Assigned task => In the entries below, find the lines that include "agent" and give their number as the whole reply.

(The input)

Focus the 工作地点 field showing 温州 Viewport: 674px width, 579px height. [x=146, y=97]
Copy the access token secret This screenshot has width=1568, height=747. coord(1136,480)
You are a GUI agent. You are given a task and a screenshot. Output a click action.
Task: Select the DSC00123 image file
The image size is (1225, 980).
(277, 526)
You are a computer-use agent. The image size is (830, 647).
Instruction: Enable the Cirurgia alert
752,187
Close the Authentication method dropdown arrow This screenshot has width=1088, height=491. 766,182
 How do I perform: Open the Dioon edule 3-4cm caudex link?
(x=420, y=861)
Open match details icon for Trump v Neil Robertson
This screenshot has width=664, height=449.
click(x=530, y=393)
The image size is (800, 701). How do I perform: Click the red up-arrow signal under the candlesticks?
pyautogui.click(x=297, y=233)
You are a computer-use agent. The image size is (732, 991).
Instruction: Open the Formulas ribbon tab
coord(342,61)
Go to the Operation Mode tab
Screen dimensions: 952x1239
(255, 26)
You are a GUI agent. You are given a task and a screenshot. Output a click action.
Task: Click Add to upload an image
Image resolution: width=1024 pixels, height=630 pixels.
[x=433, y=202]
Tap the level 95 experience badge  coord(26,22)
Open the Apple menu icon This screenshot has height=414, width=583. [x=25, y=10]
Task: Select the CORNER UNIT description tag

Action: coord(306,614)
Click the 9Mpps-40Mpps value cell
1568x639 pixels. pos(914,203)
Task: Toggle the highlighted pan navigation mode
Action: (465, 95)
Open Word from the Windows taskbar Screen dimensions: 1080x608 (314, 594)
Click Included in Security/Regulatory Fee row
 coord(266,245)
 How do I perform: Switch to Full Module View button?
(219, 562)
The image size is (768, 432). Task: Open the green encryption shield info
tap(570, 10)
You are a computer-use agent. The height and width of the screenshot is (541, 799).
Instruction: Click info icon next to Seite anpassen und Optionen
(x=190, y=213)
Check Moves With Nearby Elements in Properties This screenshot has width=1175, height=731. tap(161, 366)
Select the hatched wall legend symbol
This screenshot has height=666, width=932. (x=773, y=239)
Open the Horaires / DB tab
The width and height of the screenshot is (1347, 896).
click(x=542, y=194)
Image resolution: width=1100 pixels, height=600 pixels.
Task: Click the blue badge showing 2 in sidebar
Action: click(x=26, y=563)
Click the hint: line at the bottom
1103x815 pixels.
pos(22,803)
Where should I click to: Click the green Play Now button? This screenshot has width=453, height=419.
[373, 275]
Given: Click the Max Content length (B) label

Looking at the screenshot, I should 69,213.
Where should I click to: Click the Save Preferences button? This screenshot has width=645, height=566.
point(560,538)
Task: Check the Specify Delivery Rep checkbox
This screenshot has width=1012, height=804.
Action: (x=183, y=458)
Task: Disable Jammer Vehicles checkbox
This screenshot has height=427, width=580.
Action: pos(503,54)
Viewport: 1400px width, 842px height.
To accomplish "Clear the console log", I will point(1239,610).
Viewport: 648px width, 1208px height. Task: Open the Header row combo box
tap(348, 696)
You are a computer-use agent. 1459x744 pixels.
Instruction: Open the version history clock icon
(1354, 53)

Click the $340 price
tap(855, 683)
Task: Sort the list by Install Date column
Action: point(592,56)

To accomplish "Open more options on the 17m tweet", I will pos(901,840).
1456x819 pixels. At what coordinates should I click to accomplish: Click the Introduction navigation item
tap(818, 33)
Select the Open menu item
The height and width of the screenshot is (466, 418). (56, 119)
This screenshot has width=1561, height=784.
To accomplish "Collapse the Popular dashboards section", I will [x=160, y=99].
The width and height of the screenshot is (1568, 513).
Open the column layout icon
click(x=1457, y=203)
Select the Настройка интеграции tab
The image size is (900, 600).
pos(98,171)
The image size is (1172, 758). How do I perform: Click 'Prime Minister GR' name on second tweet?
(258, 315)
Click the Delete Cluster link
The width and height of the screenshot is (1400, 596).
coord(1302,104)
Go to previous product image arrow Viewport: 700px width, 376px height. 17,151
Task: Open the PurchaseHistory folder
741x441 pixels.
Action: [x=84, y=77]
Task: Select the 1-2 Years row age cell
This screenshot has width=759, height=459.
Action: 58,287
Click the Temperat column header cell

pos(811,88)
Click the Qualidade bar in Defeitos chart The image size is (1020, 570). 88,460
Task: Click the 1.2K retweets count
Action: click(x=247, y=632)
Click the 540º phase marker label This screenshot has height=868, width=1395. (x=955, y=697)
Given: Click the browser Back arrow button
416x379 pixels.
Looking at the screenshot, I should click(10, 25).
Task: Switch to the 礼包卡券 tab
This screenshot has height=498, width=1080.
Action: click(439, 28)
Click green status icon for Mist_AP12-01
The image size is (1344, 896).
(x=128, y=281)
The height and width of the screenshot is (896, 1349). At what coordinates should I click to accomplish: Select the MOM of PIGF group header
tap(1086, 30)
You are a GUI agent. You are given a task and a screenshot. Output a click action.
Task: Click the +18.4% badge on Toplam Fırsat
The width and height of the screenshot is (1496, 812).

(End The input)

Exercise result => 7